Combine All Results Now Groups AC Matches Together

The option named: “Analysis by Chromosome” didn’t really reflect its true purpose. It has now been renamed to “Combine All Results”.

The results are still combined into separate chromosome result files since they could become too large otherwise, but that is just a result, not the purpose.

The combined files used to be presented simply as the individual AB runs assembled together with the triangulation groups from the AB runs left intact.

I’ve realized since then, that there is great value to keep all the B matches for each AC match together and to display the B matches with other B matches first. This will allow you a better chance to identify and place the AC match to the common ancestor it may come from.

Version 1.5.1:


Version 2.0:



Unregistered Version Now Shows Full Names For Chr 1

Previously, the unregistered version of DMT would not show Person C names.

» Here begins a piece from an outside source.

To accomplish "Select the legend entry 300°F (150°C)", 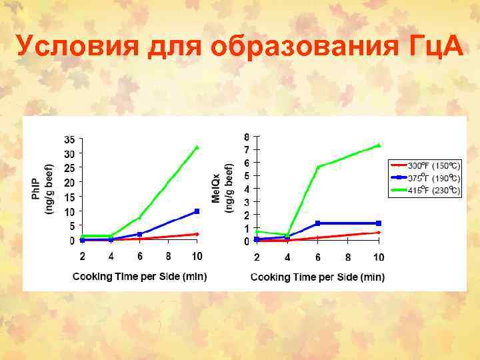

This likely made it harder to evaluate the worth of DMT.

Now the unregistered version of DMT will show actual output, but only for Chromosome 1. To see the remaining chromosomes, a one-time purchase of a lifetime license of DMT is required.


Many Other Improvements and Fixes

Many tweaks were made to the user interface, reports and log files and several bugs were fixed. Some of these items include:

  • Now using a standard Windows folder dialog for the picking of a folder,
  • Removed the “Used 0 files” line that was incorrectly being shown,
  • Files will now still process if only some lines have errors,
  • Improvements to the way recently used files are chosen,
  • Person A’s file is now read only once per run.